Ms. Wiltberger is very knowledgeable of the material provided and over other works and events that parallel what was being taught. Her delivery of any material and ideas was performed flawlessly and her ability to field any questions concerning these was very intelligent and helpful.

ENG 251 student

Ms. Wiltberger is very insightful and can easily tell if someone is struggling with work or personally, and will help as much as she can. She stands out from other professors for many reasons, but specifically for her work ethic. With being at UK for a few semesters now, I have experienced many professors who simply give you a grade based off of completion, and not effort. I did not experience this with Ms. Wiltberger. She single handedly and clearly put so much time into grading each of our numerous assignments in the short six week period and explaining to us what exactly we either fell short on, or needed to work on in order to perfect the next assignment and our grade in the class.

Aubrey Washington - from a letter of recommendation for the Outstanding TA Award

CURRICULUM VITAE

GRADUATE TEACHING ASSISTANT - DEPT. OF ENGLISH, UNIVERSITY OF KENTUCKY

August 2016- May 2018

Assistant to professor in a ENG 251- American Literature Survey I. Lectured on Dred Scott, Sentimental literature, the writings of Catharine Sedgwick, Ralph Waldo Emerson, Frederick Douglass, and Harriet Jacobs.  Also led discussion groups on course topics and literature from Columbus to the Civil War.

Instructor of record in ENG 230- Introduction to Literature.  Design course and assignments, writing and reading instruction.

WRITING PROGRAM ASSISTANT - NEW TA MENTOR - DEPT. OF WRITING, RHETORIC, AND DIGITAL STUDIES, UNIVERSITY OF KENTUCKY

May 2015 - May 2016

Planned and facilitated new TA summer orientation, including sessions on creating your teaching persona, leading classroom discussion, scaffolding assignments, and grade norming. Lead year-long mentor group of 4 new TAs teaching the Composition and Communication I/II series.  Judge WRD student awards. Evaluate new TA teaching several times throughout the year.
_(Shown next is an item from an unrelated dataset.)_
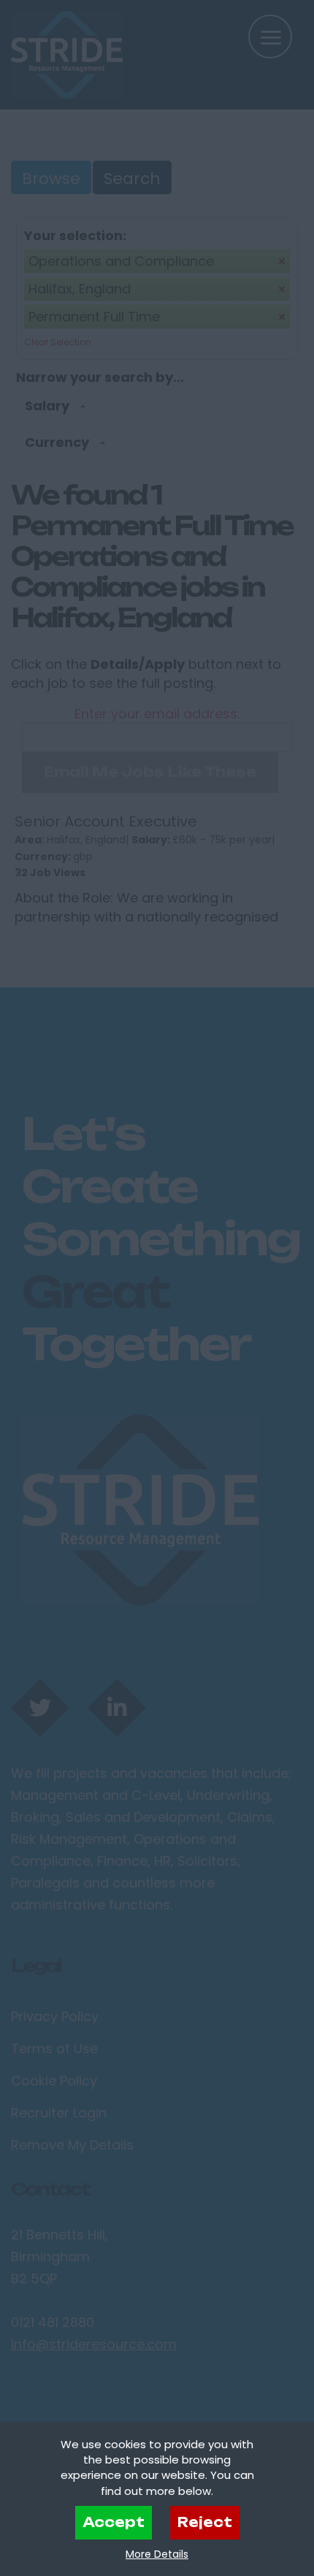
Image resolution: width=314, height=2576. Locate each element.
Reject (204, 2522)
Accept (114, 2522)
GRADUATE TEACHING ASSISTANT - DEPT. OF WRITING, RHETORIC, AND DIGITAL STUDIES, UNIVERSITY OF KENTUCKY

August 2013 - May 2015

Instructor of Record for the Composition and Communication I/II series, the first year writing sequence.  Created syllabi and assignments, lead classroom discussion.  Taught speech, rhetoric and argumentation, and digital design.

GRADUATE TEACHING ASSISTANT - DEPT. OF ENGLISH AND COMPOSITION, NORTHEASTERN ILLINOIS UNIVERSITY

August 2012- December 2013

In-class assistance with the first year composition sequence, including one-on-one tutoring of many first generation and non-native English speaking students.  Led class session on how to read academic arguments, structuring an essay, and formal language usage.

TEACHING ASSISTANT - DEPT. OF ENGLISH, BEREA COLLEGE

August 2005 - December 2006

Classroom assistance with first year composition and upper level creative writing classes, grading, and one-on-one tutoring sessions.  Also provided clerical and administrative support to Dr. Libby Jones.

EXECUTIVE COORDINATOR - FOREFRONT (formerly DONORS FORUM), CHICAGO

July 2008 - December 2012

Administrative support to CEO, including calendaring, email management, board of directors support, event planning, and office management duties.  Part-time support to the  CFO and Vice-President of Membership.